### Problem requirements
Collect each line from the entries below that contains the word "Where" and copy those lines out in full.

### Provided records
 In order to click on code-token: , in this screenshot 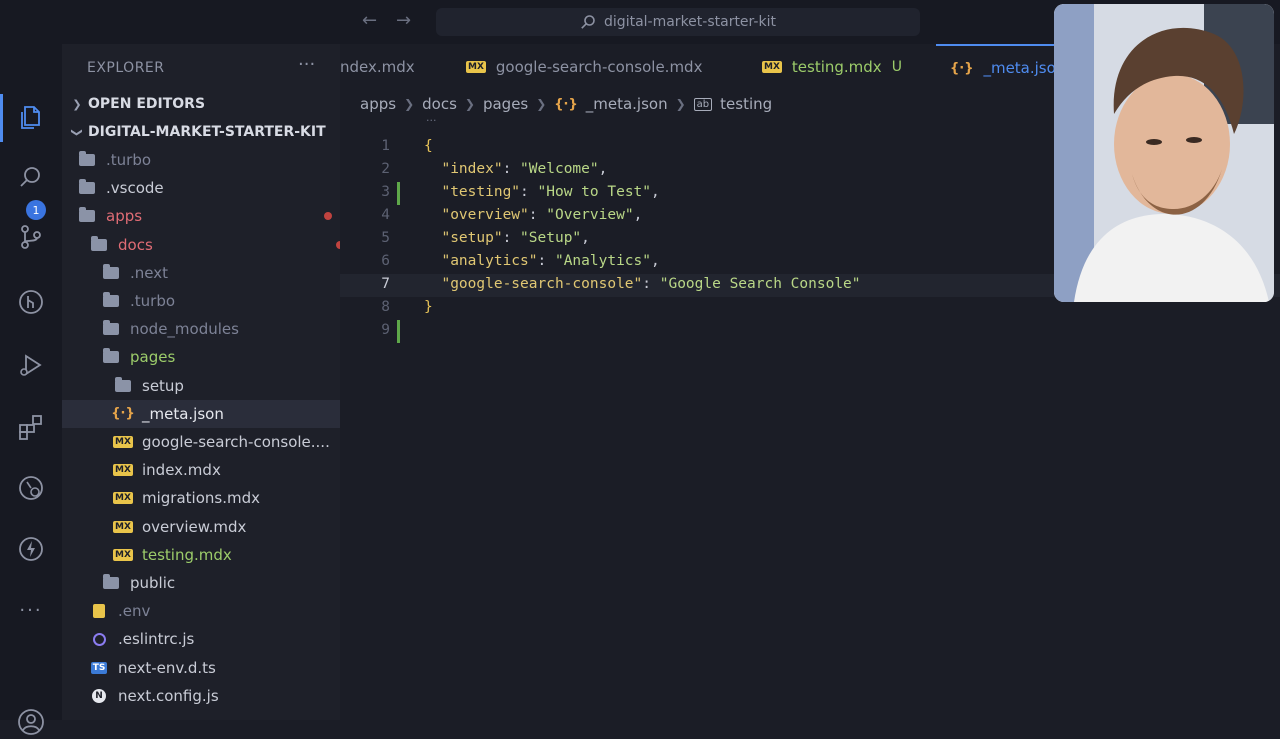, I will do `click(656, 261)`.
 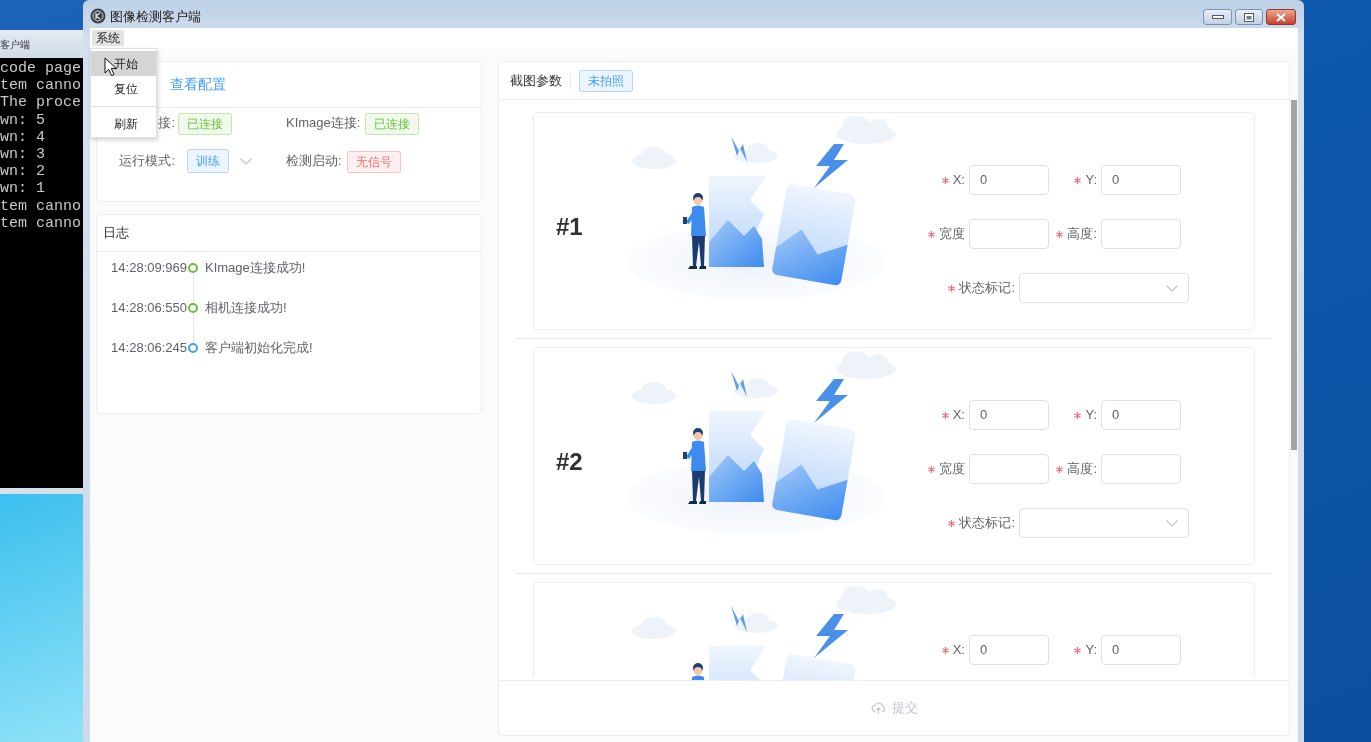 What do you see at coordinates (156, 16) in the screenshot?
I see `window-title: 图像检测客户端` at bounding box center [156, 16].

==

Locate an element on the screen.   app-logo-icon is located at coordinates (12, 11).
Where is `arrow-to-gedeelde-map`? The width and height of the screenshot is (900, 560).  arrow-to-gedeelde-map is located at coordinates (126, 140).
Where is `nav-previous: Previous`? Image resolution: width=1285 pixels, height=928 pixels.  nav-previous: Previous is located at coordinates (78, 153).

--

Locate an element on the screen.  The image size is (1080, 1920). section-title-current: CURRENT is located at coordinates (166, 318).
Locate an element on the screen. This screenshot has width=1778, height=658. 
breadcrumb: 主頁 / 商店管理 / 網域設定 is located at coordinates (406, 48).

### Answer to this exercise
Where is `arrow-to-gedeelde-map`? The width and height of the screenshot is (900, 560).  arrow-to-gedeelde-map is located at coordinates (126, 140).
Where is `nav-previous: Previous`? Image resolution: width=1285 pixels, height=928 pixels.  nav-previous: Previous is located at coordinates (78, 153).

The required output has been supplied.